═══ 所给文本 ═══

入门图形学：ComputeShader

这里学习一下Compute Shader，顾名思义就是用于计算（Compute）的Shader。

一般情况下，我们写跑在GPU上的shader都是为了特定的渲染效果，而做运算则用c#CPU去处理。但是GPU的运算能力，特别是浮点数运算能力强于CPU不止十倍，CPU则在逻辑处理能力上强于GPU。那么如果我们碰到低逻辑判断高运算需求的情况下，如果能用上GPU运算，那就可以节省很多时间了。比如AI模型训练，基本都是在GPU上跑算法，我们做视频图像识别卷积运算，用CPU去干这事，基本卡冒烟，而GPU（特别是硬件支持深度学习的GPU加速）才能顶得住，而且游刃有余。

好了，言归正传，我们来学习unity的compute shader（简称CS），先上官方：

unity computeshader

因为GPU的并行运算能力很强，所以CS能帮我们加速某些运算。

PS：其实普通的unlitshader照样可以，如下：

Shader "Compute/ComputeUnlitShader"
{
    Properties
    {
        _MainTex ("Texture", 2D) = "white" {}
        _BinaThreshold("Binaryzation Threshold",Range(0,0.01)) = 0.5
    }
    SubShader
    {
        Tags { "RenderType"="Opaque" }
        LOD 100

        Pass
        {
            CGPROGRAM
            #pragma vertex vert
            #pragma fragment frag

            #include "UnityCG.cginc"

            struct appdata
            {
                float4 vertex : POSITION;
                float2 uv : TEXCOORD0;
            };

            struct v2f
            {
                float2 uv : TEXCOORD0;
                float4 vertex : SV_POSITION;
            };

            sampler2D _MainTex;
            float4 _MainTex_ST;

            float _BinaThreshold;

            v2f vert (appdata v)

═══ 提取数据 ═══

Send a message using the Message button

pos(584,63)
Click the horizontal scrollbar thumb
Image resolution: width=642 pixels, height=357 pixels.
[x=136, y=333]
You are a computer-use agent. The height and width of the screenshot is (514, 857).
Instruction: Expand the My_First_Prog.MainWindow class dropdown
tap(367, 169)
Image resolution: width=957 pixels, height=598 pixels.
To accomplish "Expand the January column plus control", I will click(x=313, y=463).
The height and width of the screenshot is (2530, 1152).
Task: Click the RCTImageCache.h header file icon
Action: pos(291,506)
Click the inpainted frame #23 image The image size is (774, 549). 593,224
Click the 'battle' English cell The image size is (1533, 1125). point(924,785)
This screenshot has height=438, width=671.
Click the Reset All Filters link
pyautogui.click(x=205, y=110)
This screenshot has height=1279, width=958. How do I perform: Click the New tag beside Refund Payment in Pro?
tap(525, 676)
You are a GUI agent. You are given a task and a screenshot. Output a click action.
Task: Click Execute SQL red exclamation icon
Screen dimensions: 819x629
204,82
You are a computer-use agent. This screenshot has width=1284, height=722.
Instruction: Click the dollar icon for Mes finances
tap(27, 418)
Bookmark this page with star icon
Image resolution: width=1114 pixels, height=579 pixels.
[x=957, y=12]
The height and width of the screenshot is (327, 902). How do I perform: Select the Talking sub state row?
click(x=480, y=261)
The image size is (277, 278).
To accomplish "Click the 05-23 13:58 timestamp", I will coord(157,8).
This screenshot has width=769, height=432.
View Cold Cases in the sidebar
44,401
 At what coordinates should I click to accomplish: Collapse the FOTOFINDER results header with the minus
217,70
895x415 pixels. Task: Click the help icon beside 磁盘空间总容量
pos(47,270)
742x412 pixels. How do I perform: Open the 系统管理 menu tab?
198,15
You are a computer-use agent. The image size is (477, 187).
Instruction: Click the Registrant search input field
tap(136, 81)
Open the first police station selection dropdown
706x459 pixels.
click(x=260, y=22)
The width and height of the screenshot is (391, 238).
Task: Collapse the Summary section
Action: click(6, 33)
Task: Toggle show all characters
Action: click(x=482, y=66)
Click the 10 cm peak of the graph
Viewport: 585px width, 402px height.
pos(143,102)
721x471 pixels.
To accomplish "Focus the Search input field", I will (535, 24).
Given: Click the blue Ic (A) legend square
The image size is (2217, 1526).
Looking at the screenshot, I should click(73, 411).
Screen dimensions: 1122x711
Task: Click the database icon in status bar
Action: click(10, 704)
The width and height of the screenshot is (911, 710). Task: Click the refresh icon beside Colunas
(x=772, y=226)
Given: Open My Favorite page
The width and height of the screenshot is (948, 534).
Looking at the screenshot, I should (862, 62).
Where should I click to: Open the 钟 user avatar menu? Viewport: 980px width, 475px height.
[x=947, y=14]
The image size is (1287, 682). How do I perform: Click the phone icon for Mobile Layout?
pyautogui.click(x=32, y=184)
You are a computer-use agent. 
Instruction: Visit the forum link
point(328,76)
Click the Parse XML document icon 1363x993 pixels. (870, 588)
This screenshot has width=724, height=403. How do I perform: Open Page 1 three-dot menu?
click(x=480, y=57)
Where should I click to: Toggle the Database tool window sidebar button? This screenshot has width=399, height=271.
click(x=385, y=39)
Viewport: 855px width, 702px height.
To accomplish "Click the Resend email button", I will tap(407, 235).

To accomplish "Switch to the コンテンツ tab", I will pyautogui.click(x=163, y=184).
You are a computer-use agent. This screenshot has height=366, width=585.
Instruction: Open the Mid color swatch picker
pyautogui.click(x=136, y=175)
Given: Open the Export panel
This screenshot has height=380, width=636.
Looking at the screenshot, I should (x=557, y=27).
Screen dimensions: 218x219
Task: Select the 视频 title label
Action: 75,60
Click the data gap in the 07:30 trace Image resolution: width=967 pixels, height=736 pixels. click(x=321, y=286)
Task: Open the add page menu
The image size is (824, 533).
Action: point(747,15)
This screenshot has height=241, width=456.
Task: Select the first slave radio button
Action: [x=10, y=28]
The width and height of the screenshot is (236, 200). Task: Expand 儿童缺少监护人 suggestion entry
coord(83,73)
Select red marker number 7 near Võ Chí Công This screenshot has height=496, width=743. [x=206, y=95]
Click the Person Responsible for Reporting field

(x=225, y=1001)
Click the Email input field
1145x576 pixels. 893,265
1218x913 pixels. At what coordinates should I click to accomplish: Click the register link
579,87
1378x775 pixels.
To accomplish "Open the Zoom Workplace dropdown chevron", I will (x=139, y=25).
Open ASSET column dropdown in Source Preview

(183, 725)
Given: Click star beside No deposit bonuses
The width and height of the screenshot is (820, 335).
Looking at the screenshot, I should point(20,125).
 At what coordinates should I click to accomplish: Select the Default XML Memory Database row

═══

把上面那篇介绍Compute Shader的文本从头到尾完整誊写一遍，一字不改。

**练习结果**
入门图形学：ComputeShader

这里学习一下Compute Shader，顾名思义就是用于计算（Compute）的Shader。

一般情况下，我们写跑在GPU上的shader都是为了特定的渲染效果，而做运算则用c#CPU去处理。但是GPU的运算能力，特别是浮点数运算能力强于CPU不止十倍，CPU则在逻辑处理能力上强于GPU。那么如果我们碰到低逻辑判断高运算需求的情况下，如果能用上GPU运算，那就可以节省很多时间了。比如AI模型训练，基本都是在GPU上跑算法，我们做视频图像识别卷积运算，用CPU去干这事，基本卡冒烟，而GPU（特别是硬件支持深度学习的GPU加速）才能顶得住，而且游刃有余。

好了，言归正传，我们来学习unity的compute shader（简称CS），先上官方：

unity computeshader

因为GPU的并行运算能力很强，所以CS能帮我们加速某些运算。

PS：其实普通的unlitshader照样可以，如下：

Shader "Compute/ComputeUnlitShader"
{
    Properties
    {
        _MainTex ("Texture", 2D) = "white" {}
        _BinaThreshold("Binaryzation Threshold",Range(0,0.01)) = 0.5
    }
    SubShader
    {
        Tags { "RenderType"="Opaque" }
        LOD 100

        Pass
        {
            CGPROGRAM
            #pragma vertex vert
            #pragma fragment frag

            #include "UnityCG.cginc"

            struct appdata
            {
                float4 vertex : POSITION;
                float2 uv : TEXCOORD0;
            };

            struct v2f
            {
                float2 uv : TEXCOORD0;
                float4 vertex : SV_POSITION;
            };

            sampler2D _MainTex;
            float4 _MainTex_ST;

            float _BinaThreshold;

            v2f vert (appdata v)